ADDED clarification: I'm not looking for a generic propositional formula which can't be proven, I'm looking for a theorem in topology or computability theory or something which can be proven in intuitionism but not in minimal logic, along with a highlighting of which step requires explosion. Could be a very simple theorem but I'd still want it to be a useful statement in some concrete domain.
Best Answer
In minimal logic you can't prove a formula of the form $\forall x \;\neg A(x) \rightarrow B(x)$, where $B(x)$ doesn't have $\bot$ as a subformula, unless you can already prove $\forall x\;B(x)$. To see this, note that if we can prove $\forall x\;(A(x) \rightarrow \bot) \rightarrow B(x)$ in minimal logic, then we could prove the same formula with $\bot$ replaced by $\top$, ie $\forall x\;(A'(x) \rightarrow \top) \rightarrow B(x)$ (where $A'$ has any instances of $\bot$ in $A$ replaced by $\top$).
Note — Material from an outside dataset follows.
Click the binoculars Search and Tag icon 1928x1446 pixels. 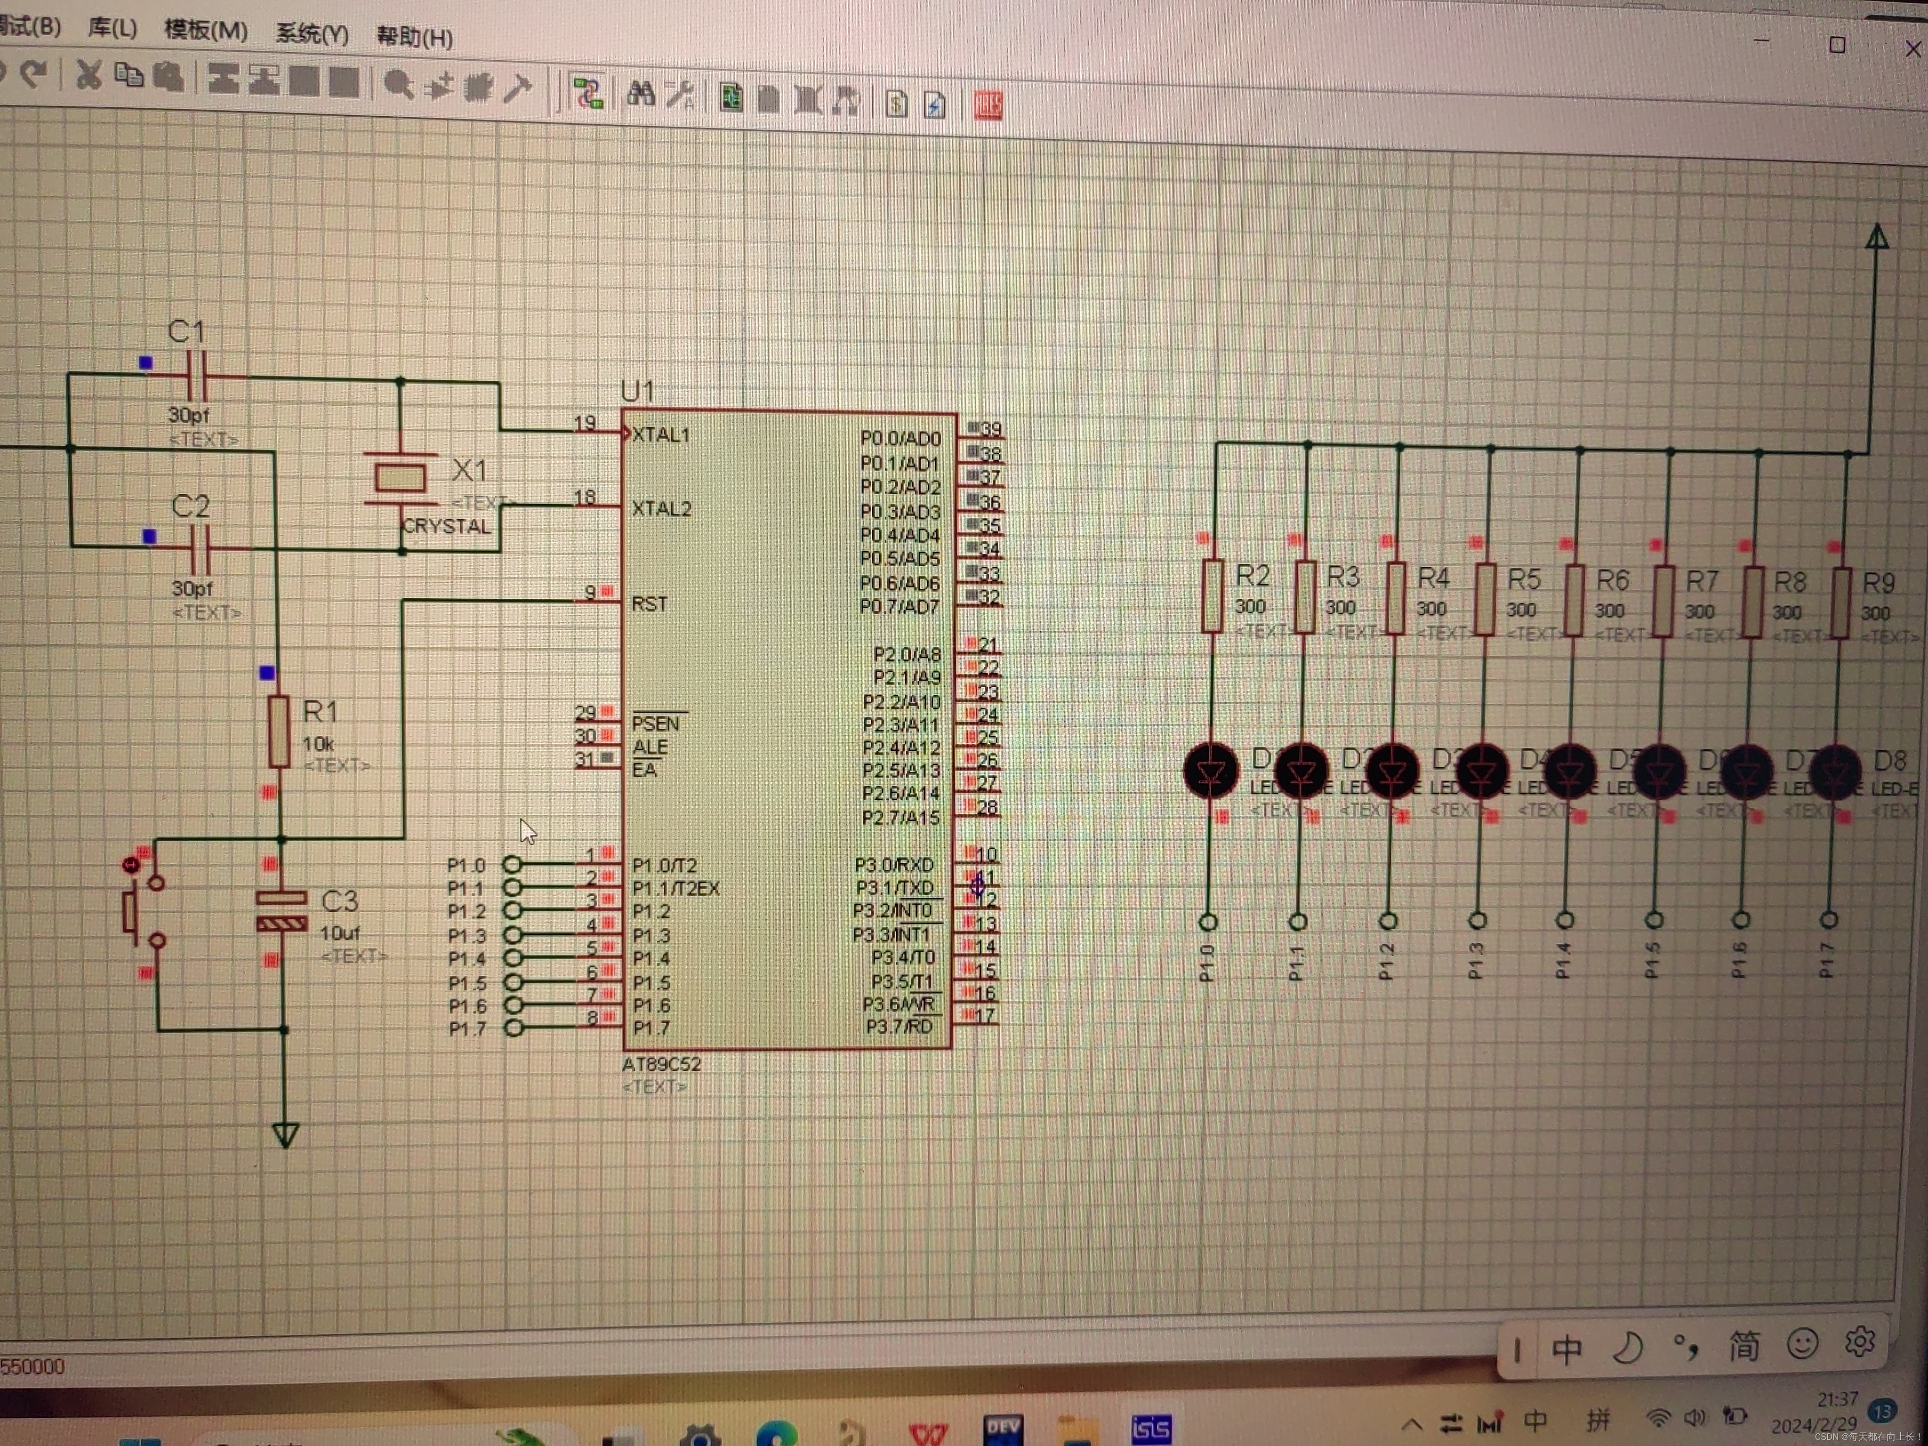[641, 94]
Since $\forall x \;A'(x) \rightarrow \top$ is provable, we deduce that $\forall x\;B(x)$ is also provable.
To give an explicit example, we can easily prove in intuitionisitic logic that if a natural number $n$ is not prime, then there are $a, b$ such that $1 < a, b < n$ and $n = ab$. But this won't work in minimal logic.
I think the key part of the proof that works for intuitionistic logic but not minimal logic is the following principle. On the basis of this principle it shouldn't be surprising that the above example holds in intuitionistic logic. If $\phi$ is a quantifier free formula, then we can prove $$ \neg(\forall x < y \;\neg\phi(x)) \rightarrow \exists x < y\; \phi(x) $$ (This is a bounded version of the classical principle $\neg \forall x \neg \phi \rightarrow \exists x \phi$).
We prove this by induction on $y$. Note that if we have ex falso, then the case $y = 0$ is easy. Suppose now that we have shown this for $y$ and want to show it for $y + 1$. Suppose further $\neg(\forall x < y + 1\; \neg \phi(x))$. Since $\phi(x)$ is quantifier free, we know that either $\phi(y)$ or $\neg \phi(y)$ holds (by another inductive argument). Suppose that $\phi(y)$ holds. Then we can trivially show $\exists x < y + 1\;\phi(x)$. Now suppose that $\neg \phi(y)$ holds. Note that we can't have $\forall x < y\; \neg \phi(x)$ because this would imply $\forall x < y + 1 \; \neg \phi(x)$ (because for every $x < y + 1$ either $x = y$ or $x < y$ by yet another inductive argument!). Hence $\neg (\forall x < y \; \neg\phi(x))$ holds and so by the inductive hypothesis we can show $\exists x < y\; \phi(x)$, and deduce $\exists x < y + 1\;\phi(x)$.
So ex falso was explicitly used for the case $y = 0$. I suspect that it is also important for the inductive argument that for every $x < y + 1$ either $x = y$ or $x < y$ that I didn't show.